Prefiro testar os meus gostos e ler de tudo, do clássico ao experimentalista, e chegar ao novo fenômeno da lista de mais vendidos. Pode ser que goste de um livro, não goste de outro. Além disso, continuo vibrando quando um gringo me diz que amou O Alquimista, quando A amiga genial ficou em primeiro na lista de melhores livros do século XXI no New York Times ou quando me vejo animada a ler o meu próximo Saramago. Ao fim, tudo isso quer dizer que os livros estão ainda por aí, imunes às polêmicas e fazendo as pessoas refletirem sobre seus mundos.
Colagem de Dicas
Filme: Drive my car (2021, do diretor Ryusuke Hamaguchi, disponível na Netflix) ganhou inúmeros prêmios, inclusive o Oscar de Melhor Filme Internacional de 2022 (breve parêntesis: meu professor diria “Nunca confie num filme que ganhou o Oscar!”, rs.) É um filme baseado num conto do escritor japonês Haruki Murakami e trata de temas como o luto, o recomeço, a aceitação de que nunca conhecemos por completo as pessoas que amamos. Percebi que o que mais me atrai nos filmes, livros e animações japoneses ou que se passam no Japão é essa reserva dos sentimentos, uma espécie de recato de expressão. Em geral, ninguém explode ou se desespera, o que me parece ao avesso quando comparado à cultura latina. Acho bonito ver a possibilidade de ser diferente. Nesse filme, há muitos silêncios, deslocamentos, respeito. Lindo.
Livro: Mulheres de Machado é uma coletânea de contos do Machado de Assis cujas personagens centrais são femininas. Muitos dos contos deste livro são justamente da fase romântica, aqueles em que as donzelas aguardavam o amor perfeito para poderem se casar. É um recorte interessante sobre as relações de gênero no fim do século XIX, ou seja, a visão da mulher como aquela que casa, tem filhos, cuida da casa (“a verdadeira felicidade de uma mulher está na paz doméstica”). Ainda assim, Machado flerta com pequenas transgressões como a mulher que não quer se casar (conto “A desejada das gentes”), a mulher interessada na herança de um velhote (conto “A melhor das noivas”) ou a vaidade das mulheres que querem se manter jovens pelo maior tempo possível (contos “Uma senhora” e “O segredo de Augusta”).

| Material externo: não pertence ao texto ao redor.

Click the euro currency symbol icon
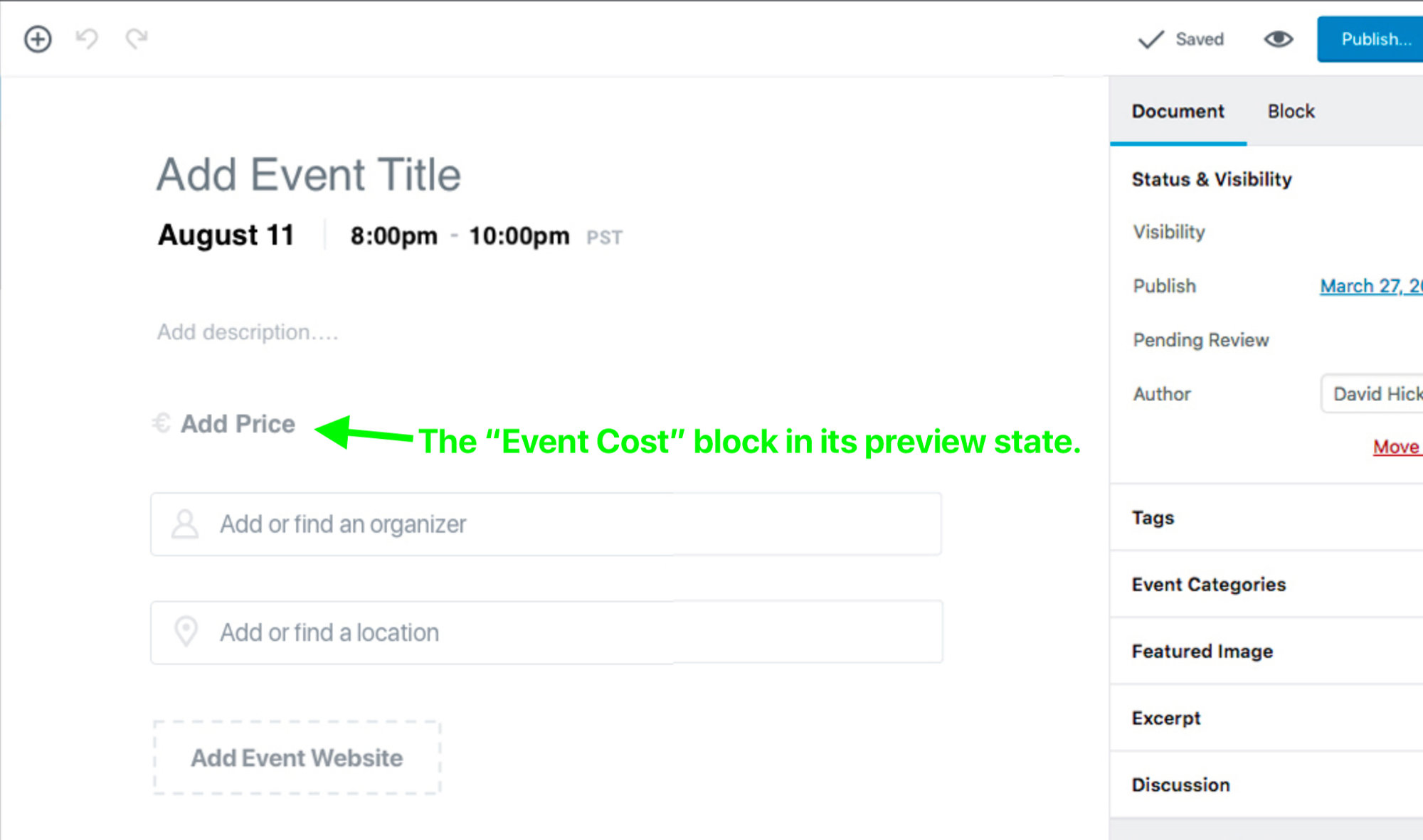Screen dimensions: 1423x840 coord(162,423)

Os melhores contos, na minha opinião, são justamente os mais famosos: “Uns braços” e “A missa do galo”. Nos 17 contos do livro, Machado de Assis quebra a barreira entre autor e leitor, e narra as histórias por meio de um texto limpo, ágil, erudito, sem ser rebuscado e flerta com a ironia que se tornaria latente em “Memórias Póstumas” e “Dom Casmurro”.

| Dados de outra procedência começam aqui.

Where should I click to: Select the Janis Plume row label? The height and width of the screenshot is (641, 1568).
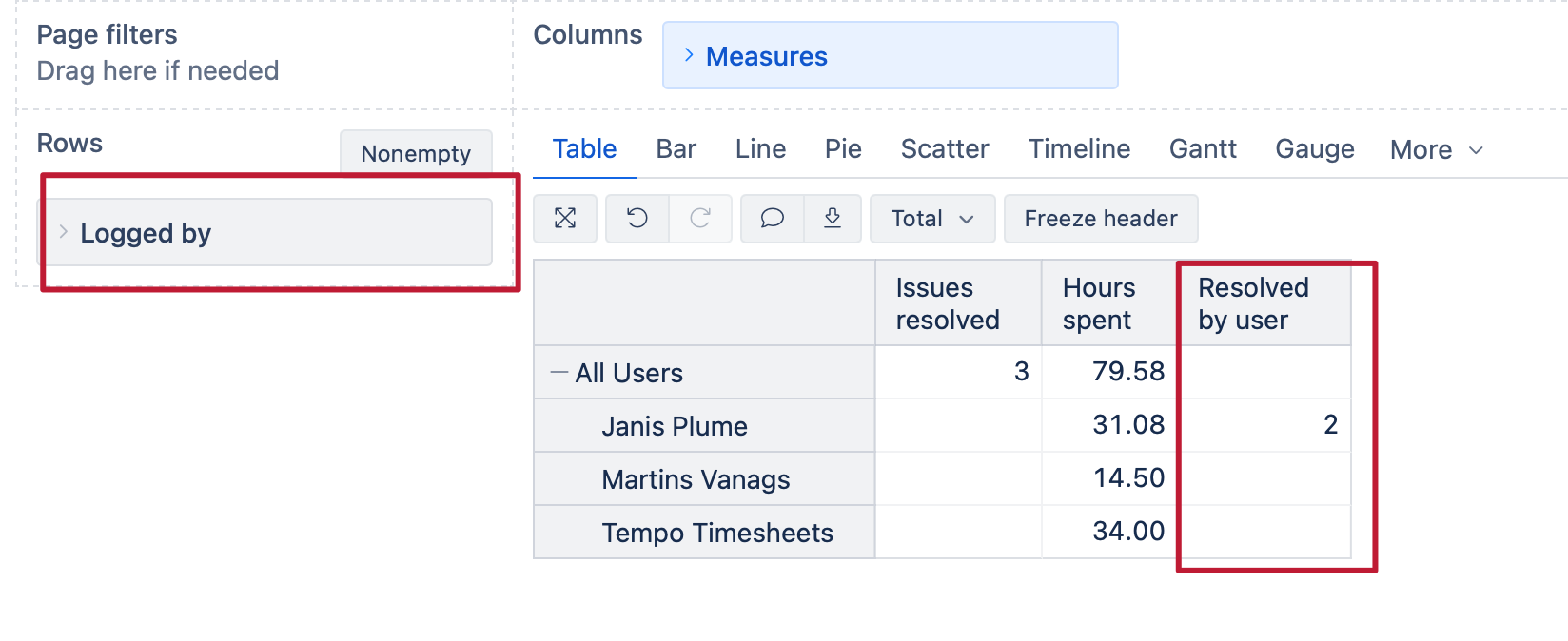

Série de TV: De volta aos 15 é uma série nacional produzida pela Netflix, baseada no livro homônimo da escritora Bruna Vieira. É composta por três temporadas e conta com Maísa e Camila Queiroz no papel principal de uma menina/ mulher que viaja no tempo entre os seus 15 e 30 anos. Comecei a assistir a série pensando no meu interesse em séries teenagers e na vontade de acompanhar mais de perto o o audiovisual produzido no Brasil. No final das contas, por meio dos personagens e da narrativa envolvente, me vi refletir sobre a importância das amizades, das escolhas que fazemos ao longo da vida, da coerência entre o que se é e o que se quer ser. Maratonei.